====== THE DATA ======

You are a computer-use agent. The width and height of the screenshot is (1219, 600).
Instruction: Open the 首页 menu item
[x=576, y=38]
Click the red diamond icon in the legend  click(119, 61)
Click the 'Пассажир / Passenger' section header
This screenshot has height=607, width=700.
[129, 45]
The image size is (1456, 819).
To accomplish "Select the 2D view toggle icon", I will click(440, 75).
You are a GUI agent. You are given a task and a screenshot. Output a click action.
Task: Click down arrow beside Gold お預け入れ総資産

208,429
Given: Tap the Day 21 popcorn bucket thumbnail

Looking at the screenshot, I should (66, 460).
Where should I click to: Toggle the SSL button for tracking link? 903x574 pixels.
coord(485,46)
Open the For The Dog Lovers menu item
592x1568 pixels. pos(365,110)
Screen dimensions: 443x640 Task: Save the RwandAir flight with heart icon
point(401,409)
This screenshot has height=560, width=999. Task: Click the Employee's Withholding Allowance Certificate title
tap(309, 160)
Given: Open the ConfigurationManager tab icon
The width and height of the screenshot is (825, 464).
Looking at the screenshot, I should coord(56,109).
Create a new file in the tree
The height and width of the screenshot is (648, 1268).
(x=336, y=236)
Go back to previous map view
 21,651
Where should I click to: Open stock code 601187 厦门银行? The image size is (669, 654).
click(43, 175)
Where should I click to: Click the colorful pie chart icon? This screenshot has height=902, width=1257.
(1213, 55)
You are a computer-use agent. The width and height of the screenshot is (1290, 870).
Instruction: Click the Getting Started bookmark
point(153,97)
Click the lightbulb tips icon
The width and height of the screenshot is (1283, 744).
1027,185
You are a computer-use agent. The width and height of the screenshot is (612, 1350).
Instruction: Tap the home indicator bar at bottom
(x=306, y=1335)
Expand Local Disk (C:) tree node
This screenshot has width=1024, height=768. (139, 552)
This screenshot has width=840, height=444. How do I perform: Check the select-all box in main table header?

======

**PROBLEM REQUIREMENTS**
Repeat the data above, word for word.

**ANSWER SECTION**
You are a computer-use agent. The width and height of the screenshot is (1219, 600).
Instruction: Open the 首页 menu item
[x=576, y=38]
Click the red diamond icon in the legend  click(119, 61)
Click the 'Пассажир / Passenger' section header
This screenshot has height=607, width=700.
[129, 45]
The image size is (1456, 819).
To accomplish "Select the 2D view toggle icon", I will click(440, 75).
You are a GUI agent. You are given a task and a screenshot. Output a click action.
Task: Click down arrow beside Gold お預け入れ総資産

208,429
Given: Tap the Day 21 popcorn bucket thumbnail

Looking at the screenshot, I should (66, 460).
Where should I click to: Toggle the SSL button for tracking link? 903x574 pixels.
coord(485,46)
Open the For The Dog Lovers menu item
592x1568 pixels. pos(365,110)
Screen dimensions: 443x640 Task: Save the RwandAir flight with heart icon
point(401,409)
This screenshot has height=560, width=999. Task: Click the Employee's Withholding Allowance Certificate title
tap(309, 160)
Given: Open the ConfigurationManager tab icon
The width and height of the screenshot is (825, 464).
Looking at the screenshot, I should coord(56,109).
Create a new file in the tree
The height and width of the screenshot is (648, 1268).
(x=336, y=236)
Go back to previous map view
 21,651
Where should I click to: Open stock code 601187 厦门银行? The image size is (669, 654).
click(43, 175)
Where should I click to: Click the colorful pie chart icon? This screenshot has height=902, width=1257.
(1213, 55)
You are a computer-use agent. The width and height of the screenshot is (1290, 870).
Instruction: Click the Getting Started bookmark
point(153,97)
Click the lightbulb tips icon
The width and height of the screenshot is (1283, 744).
1027,185
You are a computer-use agent. The width and height of the screenshot is (612, 1350).
Instruction: Tap the home indicator bar at bottom
(x=306, y=1335)
Expand Local Disk (C:) tree node
This screenshot has width=1024, height=768. (139, 552)
This screenshot has width=840, height=444. How do I perform: Check the select-all box in main table header?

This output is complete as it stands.